In a paper published online today in Science Advances, K. Alex Nolte, doctoral student in the Department of Geology; George Tsoflias, associate professor of the department; Tandis Bidgoli, assistant scientist at the Kansas Geological Survey, and Lynn Watney, senior scientific fellow at KGS, report they were able to use an array of sensors in the Wellington oil field in south-central Kansas to detect signals of local earthquakes that point to an increase in fluid pressure in particular areas of the subsurface. The ability to directly detect earthquake-causing pressure may enable geologists to develop methods of predicting which areas of the subsurface might be prone to induced earthquakes.
"It's very promising, but we haven't solved anything yet," Nolte said. "There are still a lot of hurdles to cross."
The published paper provides new insights, but it is also unusual because its lead author, Nolte, is still a student. Few scientists, let alone students, ever publish in one of the prestigious journals like Science Advances that are produced by the American Association for the Advancement of Science. The publication is Nolte's first, and it deals with a problem affecting his hometown of Wichita.
The study was prompted by a startling increase in earthquakes in what had previously been the seismically quiet midcontinent. In the more than three decades between 1977 and 2012, only 15 earthquakes with a magnitude of 3.0 or greater were recorded in the entire state of Kansas. A magnitude 3.0 earthquake is typically felt by humans. Since 2012 more than 100 earthquakes of 3.0 or greater have been recorded in only two counties in the state, Sumner and Harper. These include the largest earthquake ever monitored in Kansas in November 2014, a magnitude 4.9 event near the Sumner County town of Milan. The frequency of earthquakes has continued to increase. Between May 2015 and July 2017 the KU array of sensors detected more than 2,400 earthquakes in Sumner County alone, ranging in magnitude from 0.4 to 3.6.
A number of researchers have already linked the increasing occurrence of earthquakes in the area with human activity, specifically an oil boom that has produced ever increasing amounts of wastewater. Every oil well produces wastewater. This is true of conventional wells and of wells that employ hydraulic fracturing (known popularly as fracking). The oil boom led to more oil wells being drilled in the area, which led to a sharp increase in the volume of wastewater. Researchers now believe the increased injection of wastewater into the salty aquifer in the subsurface, the Arbuckle, caused the increase in earthquakes.

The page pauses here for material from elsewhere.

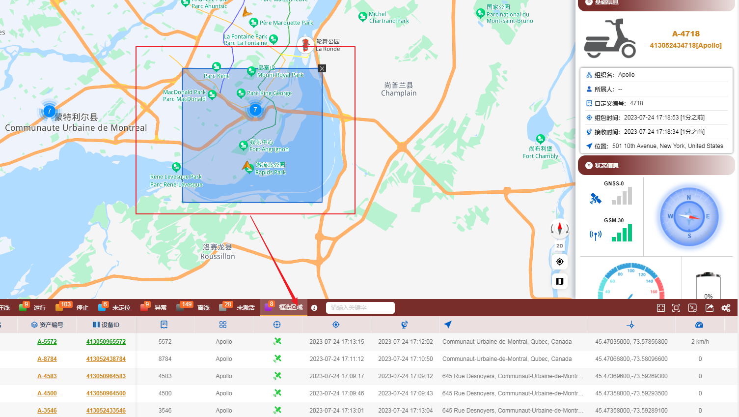Open the settings gears icon in toolbar
The width and height of the screenshot is (739, 417).
(726, 308)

Because conditions in the subsurface vary and a perfect storm of problems must be present for a wastewater injection well to induce an earthquake, only a relatively small fraction of injection wells cause tremors. This makes it difficult for regulators and the energy industry to determine where they can place wells.
Like sponges made of rock, aquifers store fluid in their pores. Injected wastewater increases the pressure of fluid in the aquifer's pores and in fractures (cracks) in the rock. An earthquake is triggered when the fluid pushing against the rock affects an existing fault that is already close to slipping. If researchers can detect regions of elevated fluid pressure in the aquifer's pores, they might be able to predict where induced earthquakes would likely occur.
The geologists tracked the increase in pore pressure by noticing a difference in the way seismic waves from recent earthquakes, presumably injection-induced, act compared with the way waves from older, naturally occurring earthquakes act. The group studied what geologists call shear-waves, or S-waves, looking closely at their anisotropy, a phenomenon where waves split in two with one component of the wave traveling along the fractures in the rock and the second component traveling perpendicular or nearly perpendicular to the orientation of the fracture.
In the naturally occurring earthquakes that do not involve high pressure, the wave component traveling along the fractures moves faster than the wave component moving perpendicularly to the fractures. In the induced earthquakes in Kansas, the geologists found the opposite.
"Such changes, or 'flips', in fast S-wave orientation had been previously documented in natural earthquakes and volcanic settings where there exist zones critically stressed by pore fluid pressure," Tsoflias said. "Our observation of S-wave flips in recent southern Kansas earthquakes provides for the first time evidence of increasing pore pressure in the region from seismological data."